I came to see where I had grown up. Unfortunately, although I could see me my Gran's house where I was born, my first home in Aston where my parents were placed after being bombed out has apparently long since gone and now lies somewhere under Spaghetti Junction. However the house I grew up in the quite side roads off the Bristol Road in Longbridge is still there. However it is now a security fenced bastion of middle-class insecurity. Where once we neighbourhood kids used to sit on the low walls and chatter there are quite literally security fences and electric gates protecting those within and their shiny cars.
So much for where I lived lets cross the Bristol Road and wander down Tessall Lane to the bridge over the river (Stream) by the railway track and the wild patch of land behind Kalamazoo where we used to watch steam trains as smaller boys and play our first clumsy attempts at tonsil hockey when we got older. What used to be so quiet is now a huge railway station. Presumably to serve the "Orstin" as we used to know the huge car works. But all that is gone replaced by futuristic blocks like the architect had a Lego fetish. Of course I knew Austin or Rover or whatever had gone, I had not expected it to be obliterated.

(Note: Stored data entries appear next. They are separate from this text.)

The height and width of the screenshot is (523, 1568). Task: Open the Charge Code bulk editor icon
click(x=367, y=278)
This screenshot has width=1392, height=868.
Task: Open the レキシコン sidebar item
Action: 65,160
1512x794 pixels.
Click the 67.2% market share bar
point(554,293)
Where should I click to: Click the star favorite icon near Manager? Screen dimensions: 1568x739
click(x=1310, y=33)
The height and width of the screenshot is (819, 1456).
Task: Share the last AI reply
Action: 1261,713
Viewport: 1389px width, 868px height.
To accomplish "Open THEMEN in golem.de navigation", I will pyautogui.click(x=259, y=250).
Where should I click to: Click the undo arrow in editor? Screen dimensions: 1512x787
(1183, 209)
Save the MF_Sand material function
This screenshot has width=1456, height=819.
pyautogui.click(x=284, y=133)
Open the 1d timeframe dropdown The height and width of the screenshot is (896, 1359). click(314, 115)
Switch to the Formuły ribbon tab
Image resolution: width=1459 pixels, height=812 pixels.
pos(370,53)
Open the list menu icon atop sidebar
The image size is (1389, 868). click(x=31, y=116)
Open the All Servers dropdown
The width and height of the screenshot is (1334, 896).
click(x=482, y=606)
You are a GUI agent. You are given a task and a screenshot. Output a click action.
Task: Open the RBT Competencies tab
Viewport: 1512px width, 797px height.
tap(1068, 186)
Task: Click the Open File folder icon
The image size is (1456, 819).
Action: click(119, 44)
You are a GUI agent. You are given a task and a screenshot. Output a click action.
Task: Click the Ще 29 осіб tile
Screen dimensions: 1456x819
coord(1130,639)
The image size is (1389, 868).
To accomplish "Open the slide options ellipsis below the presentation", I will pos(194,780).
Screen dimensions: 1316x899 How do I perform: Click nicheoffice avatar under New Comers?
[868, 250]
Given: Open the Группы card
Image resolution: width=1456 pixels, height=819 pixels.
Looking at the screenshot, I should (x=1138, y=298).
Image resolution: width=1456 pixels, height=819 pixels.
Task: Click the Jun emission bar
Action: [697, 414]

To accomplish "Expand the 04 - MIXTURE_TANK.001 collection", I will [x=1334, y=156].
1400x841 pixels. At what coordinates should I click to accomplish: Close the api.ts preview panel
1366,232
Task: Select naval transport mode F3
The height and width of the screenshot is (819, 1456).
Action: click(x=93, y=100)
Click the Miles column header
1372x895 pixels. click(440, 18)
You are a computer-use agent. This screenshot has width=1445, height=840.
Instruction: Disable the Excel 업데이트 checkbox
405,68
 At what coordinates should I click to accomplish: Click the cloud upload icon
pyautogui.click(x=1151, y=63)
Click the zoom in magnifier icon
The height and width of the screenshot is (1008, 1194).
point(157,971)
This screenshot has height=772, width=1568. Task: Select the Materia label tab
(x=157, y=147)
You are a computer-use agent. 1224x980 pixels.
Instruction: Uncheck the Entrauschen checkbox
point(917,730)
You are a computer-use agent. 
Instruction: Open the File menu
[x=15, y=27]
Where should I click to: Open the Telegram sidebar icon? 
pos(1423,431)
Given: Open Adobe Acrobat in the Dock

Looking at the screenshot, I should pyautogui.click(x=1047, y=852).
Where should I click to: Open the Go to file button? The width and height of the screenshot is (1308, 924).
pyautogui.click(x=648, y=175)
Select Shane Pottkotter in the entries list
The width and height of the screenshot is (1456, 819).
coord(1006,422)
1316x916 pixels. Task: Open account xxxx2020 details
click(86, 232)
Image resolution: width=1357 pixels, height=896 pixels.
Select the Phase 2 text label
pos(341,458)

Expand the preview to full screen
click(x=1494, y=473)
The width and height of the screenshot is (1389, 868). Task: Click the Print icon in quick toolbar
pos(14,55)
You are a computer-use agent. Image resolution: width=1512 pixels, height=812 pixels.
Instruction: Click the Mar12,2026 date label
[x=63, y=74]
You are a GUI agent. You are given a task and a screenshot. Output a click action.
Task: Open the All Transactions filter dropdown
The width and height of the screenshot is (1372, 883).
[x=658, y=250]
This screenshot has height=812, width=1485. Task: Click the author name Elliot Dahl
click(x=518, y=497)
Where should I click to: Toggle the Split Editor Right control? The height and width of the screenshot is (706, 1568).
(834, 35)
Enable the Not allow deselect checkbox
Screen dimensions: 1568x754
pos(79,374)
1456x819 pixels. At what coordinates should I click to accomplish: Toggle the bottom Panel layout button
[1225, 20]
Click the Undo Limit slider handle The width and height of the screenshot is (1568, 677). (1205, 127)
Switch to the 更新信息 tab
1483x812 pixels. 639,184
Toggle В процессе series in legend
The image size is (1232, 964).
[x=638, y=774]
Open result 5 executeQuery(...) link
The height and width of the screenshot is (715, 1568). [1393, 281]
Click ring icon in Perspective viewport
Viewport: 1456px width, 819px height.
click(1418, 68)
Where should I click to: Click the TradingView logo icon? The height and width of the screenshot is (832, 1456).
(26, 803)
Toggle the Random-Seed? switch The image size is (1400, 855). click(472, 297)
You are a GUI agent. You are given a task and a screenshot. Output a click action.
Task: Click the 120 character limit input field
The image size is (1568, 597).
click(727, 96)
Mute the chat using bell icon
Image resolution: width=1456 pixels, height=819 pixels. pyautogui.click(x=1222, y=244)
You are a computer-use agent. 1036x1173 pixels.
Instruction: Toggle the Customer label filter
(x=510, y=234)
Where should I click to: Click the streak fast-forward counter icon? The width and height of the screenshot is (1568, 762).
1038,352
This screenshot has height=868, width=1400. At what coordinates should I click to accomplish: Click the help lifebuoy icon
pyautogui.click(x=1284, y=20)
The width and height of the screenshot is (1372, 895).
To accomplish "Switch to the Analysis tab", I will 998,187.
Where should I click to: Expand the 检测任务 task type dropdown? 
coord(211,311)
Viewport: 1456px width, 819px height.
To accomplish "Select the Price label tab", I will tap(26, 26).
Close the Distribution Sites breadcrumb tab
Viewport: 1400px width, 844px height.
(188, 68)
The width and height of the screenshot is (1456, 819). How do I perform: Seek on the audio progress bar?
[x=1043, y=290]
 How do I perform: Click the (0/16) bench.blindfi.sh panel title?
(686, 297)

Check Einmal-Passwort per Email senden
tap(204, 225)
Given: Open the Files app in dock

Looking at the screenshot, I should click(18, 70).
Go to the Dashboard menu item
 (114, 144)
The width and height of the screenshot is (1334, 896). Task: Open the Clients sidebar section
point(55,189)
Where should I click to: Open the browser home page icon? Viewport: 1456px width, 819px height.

Hey Ho, off we go to Northfield. In my memory a sleepy town I walked through on my way to St Laurence's School with its awful outside toilets. The Church and the pound with its strange stone still remain. How we all wondered at school did a stone get into so much trouble it had to be locked up! The Northfield I knew was a grubby sort of place but it was just the grime that seemed to be everywhere in those days. It was otherwise well kept and litter free with interesting little shops and a decent sized Woolworths and two pubs, to show it was a place of some importance. In my time I remember a forge where the odd horse was still shod. Now it seems to have all been replaced by a huge centre that strangely seems to actually sell very little. Odd really, what is it for, who does it serve.
OK. I'll add more later if anyone is interested and continue my journey to a city centre which was so unrecognisable I knew not where I was.